** begin **

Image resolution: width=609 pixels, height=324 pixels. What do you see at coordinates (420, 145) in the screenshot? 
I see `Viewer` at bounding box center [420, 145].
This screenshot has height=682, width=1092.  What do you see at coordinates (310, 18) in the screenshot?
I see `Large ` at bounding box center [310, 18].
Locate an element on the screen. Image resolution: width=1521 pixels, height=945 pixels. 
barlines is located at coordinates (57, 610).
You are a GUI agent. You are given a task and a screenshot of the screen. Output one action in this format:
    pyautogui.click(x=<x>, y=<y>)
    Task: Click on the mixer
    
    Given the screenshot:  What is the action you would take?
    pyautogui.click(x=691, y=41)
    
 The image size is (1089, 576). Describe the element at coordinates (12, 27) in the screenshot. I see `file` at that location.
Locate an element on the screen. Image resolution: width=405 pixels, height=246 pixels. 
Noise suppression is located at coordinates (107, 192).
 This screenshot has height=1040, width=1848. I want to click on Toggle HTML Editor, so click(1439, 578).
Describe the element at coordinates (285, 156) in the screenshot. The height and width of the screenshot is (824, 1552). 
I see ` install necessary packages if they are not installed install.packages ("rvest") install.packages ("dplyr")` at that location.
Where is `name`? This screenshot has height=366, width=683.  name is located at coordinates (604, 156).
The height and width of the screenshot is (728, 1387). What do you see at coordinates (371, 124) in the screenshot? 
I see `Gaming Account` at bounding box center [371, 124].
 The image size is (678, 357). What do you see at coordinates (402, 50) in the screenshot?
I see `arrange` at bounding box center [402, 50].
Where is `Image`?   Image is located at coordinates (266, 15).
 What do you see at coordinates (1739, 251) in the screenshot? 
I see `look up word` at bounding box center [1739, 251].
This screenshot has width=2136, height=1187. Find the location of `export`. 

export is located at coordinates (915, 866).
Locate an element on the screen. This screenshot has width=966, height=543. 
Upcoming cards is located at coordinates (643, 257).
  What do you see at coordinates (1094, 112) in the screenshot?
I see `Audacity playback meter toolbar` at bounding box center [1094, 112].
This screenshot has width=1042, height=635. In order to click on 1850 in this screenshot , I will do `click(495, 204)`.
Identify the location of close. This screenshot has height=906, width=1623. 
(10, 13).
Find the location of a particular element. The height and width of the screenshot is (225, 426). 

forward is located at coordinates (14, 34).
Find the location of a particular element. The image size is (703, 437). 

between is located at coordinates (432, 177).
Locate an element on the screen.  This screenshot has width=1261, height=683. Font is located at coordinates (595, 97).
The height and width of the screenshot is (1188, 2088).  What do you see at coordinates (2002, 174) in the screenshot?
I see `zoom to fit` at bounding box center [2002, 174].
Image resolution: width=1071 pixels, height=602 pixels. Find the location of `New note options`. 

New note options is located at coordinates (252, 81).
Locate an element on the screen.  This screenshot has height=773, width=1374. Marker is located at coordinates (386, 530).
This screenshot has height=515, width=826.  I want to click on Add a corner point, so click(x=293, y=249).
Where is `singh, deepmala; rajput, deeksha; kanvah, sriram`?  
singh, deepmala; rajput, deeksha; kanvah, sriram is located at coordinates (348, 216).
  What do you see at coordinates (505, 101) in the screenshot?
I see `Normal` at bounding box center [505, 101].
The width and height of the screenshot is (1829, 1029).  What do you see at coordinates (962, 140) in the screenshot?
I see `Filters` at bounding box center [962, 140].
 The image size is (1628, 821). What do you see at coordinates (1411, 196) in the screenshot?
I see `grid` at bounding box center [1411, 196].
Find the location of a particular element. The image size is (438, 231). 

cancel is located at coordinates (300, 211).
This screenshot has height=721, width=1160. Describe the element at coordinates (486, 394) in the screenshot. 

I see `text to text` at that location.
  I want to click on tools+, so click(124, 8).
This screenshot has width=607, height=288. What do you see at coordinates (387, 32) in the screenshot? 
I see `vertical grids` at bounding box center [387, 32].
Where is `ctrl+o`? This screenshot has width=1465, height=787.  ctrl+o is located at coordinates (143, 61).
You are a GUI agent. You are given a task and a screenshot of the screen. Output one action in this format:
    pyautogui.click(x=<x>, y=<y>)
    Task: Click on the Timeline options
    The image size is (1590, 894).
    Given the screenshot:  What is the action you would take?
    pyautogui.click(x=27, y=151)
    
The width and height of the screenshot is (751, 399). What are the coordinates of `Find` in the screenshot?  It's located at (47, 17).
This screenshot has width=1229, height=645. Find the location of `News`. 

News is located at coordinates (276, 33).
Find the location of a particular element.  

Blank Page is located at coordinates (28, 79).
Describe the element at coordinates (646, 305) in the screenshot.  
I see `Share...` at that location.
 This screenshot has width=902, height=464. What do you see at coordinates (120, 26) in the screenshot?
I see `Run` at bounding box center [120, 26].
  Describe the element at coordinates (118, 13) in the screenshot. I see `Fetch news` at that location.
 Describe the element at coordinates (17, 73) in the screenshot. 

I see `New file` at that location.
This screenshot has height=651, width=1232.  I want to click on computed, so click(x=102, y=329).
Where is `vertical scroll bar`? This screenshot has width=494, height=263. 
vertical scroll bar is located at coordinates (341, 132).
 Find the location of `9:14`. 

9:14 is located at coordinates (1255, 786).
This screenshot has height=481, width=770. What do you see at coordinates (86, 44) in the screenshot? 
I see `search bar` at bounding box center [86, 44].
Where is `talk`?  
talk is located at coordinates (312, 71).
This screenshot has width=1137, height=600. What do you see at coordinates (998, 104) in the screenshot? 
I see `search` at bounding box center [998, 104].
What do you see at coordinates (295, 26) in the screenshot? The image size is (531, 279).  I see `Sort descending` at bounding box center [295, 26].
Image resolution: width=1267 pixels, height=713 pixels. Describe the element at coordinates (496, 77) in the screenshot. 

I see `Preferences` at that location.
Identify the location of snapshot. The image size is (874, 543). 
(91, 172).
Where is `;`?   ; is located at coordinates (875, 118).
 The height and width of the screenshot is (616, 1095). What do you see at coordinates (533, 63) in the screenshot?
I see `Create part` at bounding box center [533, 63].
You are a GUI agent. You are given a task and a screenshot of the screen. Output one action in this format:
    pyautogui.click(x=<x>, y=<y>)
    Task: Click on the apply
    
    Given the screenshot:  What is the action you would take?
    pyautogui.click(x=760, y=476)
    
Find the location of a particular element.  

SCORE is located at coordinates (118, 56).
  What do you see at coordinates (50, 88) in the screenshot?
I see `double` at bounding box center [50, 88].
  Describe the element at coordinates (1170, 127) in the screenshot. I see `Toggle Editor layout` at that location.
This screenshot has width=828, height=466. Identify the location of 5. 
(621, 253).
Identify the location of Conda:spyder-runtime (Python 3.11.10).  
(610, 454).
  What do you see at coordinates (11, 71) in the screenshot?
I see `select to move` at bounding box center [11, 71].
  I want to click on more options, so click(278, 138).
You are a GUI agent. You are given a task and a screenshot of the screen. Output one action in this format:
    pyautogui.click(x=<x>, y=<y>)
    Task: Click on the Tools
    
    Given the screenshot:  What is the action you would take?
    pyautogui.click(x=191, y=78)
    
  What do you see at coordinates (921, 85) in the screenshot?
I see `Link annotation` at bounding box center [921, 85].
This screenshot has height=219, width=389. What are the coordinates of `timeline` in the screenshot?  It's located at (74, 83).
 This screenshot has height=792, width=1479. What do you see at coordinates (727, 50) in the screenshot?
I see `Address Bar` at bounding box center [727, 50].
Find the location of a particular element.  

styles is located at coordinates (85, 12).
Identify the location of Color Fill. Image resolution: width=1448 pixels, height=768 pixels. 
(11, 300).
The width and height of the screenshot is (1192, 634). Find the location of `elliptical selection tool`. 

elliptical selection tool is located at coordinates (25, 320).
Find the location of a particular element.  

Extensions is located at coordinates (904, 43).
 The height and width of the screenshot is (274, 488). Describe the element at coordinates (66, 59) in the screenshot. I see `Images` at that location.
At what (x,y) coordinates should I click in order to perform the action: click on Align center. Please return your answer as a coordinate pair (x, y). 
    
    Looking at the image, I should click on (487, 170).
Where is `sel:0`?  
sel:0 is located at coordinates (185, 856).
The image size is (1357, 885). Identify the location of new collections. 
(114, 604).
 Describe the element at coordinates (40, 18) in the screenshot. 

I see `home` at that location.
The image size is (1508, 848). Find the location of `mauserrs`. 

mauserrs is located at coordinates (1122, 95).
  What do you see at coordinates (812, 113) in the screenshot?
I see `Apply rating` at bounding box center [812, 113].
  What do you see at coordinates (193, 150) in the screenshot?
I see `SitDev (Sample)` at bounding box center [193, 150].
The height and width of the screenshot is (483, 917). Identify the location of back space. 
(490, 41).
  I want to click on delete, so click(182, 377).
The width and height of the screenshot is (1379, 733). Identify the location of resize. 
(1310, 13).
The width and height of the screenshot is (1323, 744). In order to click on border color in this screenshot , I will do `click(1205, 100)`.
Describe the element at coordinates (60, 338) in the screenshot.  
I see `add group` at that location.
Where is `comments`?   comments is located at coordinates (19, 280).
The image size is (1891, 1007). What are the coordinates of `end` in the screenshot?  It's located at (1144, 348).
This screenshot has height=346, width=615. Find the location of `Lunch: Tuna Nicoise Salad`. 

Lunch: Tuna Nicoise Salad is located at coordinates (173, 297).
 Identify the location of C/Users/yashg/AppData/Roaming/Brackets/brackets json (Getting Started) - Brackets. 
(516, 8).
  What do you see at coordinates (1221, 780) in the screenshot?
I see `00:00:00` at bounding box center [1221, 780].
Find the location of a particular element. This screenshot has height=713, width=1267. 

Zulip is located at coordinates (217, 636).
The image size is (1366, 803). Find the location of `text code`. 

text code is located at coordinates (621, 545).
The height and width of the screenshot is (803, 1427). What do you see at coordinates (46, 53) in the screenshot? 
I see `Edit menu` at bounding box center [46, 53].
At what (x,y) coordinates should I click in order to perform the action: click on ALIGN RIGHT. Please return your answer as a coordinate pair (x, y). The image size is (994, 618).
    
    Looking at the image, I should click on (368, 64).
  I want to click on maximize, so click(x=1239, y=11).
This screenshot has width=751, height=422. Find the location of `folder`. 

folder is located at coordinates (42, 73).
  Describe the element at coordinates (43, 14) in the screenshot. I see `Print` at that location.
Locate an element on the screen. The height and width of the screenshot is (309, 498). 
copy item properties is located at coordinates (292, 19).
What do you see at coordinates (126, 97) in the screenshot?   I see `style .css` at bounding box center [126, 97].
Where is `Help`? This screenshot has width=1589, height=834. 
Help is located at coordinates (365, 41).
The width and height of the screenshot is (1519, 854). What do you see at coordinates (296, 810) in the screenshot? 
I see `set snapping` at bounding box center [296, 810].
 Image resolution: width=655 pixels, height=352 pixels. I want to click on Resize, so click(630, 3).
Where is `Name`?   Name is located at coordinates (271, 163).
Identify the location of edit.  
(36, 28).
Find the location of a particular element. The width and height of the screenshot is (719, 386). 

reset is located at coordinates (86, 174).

** end **

**TO BE DONE:** Rewrite the entries starting at the line containing "Image resolution: width=1071" and ending at the line containing "cancel is located at coordinates (300, 211)." as a Markdown table with the columns Number and Entry line, numbering each line and leaving out blank lines.

**SOLUTION TO THIS EXERCISE:**
| Number | Entry line |
|---|---|
| 1 | Image resolution: width=1071 pixels, height=602 pixels. Find the location of `New note options`.  |
| 2 | New note options is located at coordinates (252, 81). |
| 3 | Locate an element on the screen.  This screenshot has height=773, width=1374. Marker is located at coordinates (386, 530). |
| 4 | This screenshot has height=515, width=826.  I want to click on Add a corner point, so click(x=293, y=249). |
| 5 | Where is `singh, deepmala; rajput, deeksha; kanvah, sriram`?   |
| 6 | singh, deepmala; rajput, deeksha; kanvah, sriram is located at coordinates (348, 216). |
| 7 |   What do you see at coordinates (505, 101) in the screenshot? |
| 8 | I see `Normal` at bounding box center [505, 101]. |
| 9 | The width and height of the screenshot is (1829, 1029).  What do you see at coordinates (962, 140) in the screenshot? |
| 10 | I see `Filters` at bounding box center [962, 140]. |
| 11 |  The image size is (1628, 821). What do you see at coordinates (1411, 196) in the screenshot? |
| 12 | I see `grid` at bounding box center [1411, 196]. |
| 13 | Find the location of a particular element. The image size is (438, 231).  |
| 14 | cancel is located at coordinates (300, 211). |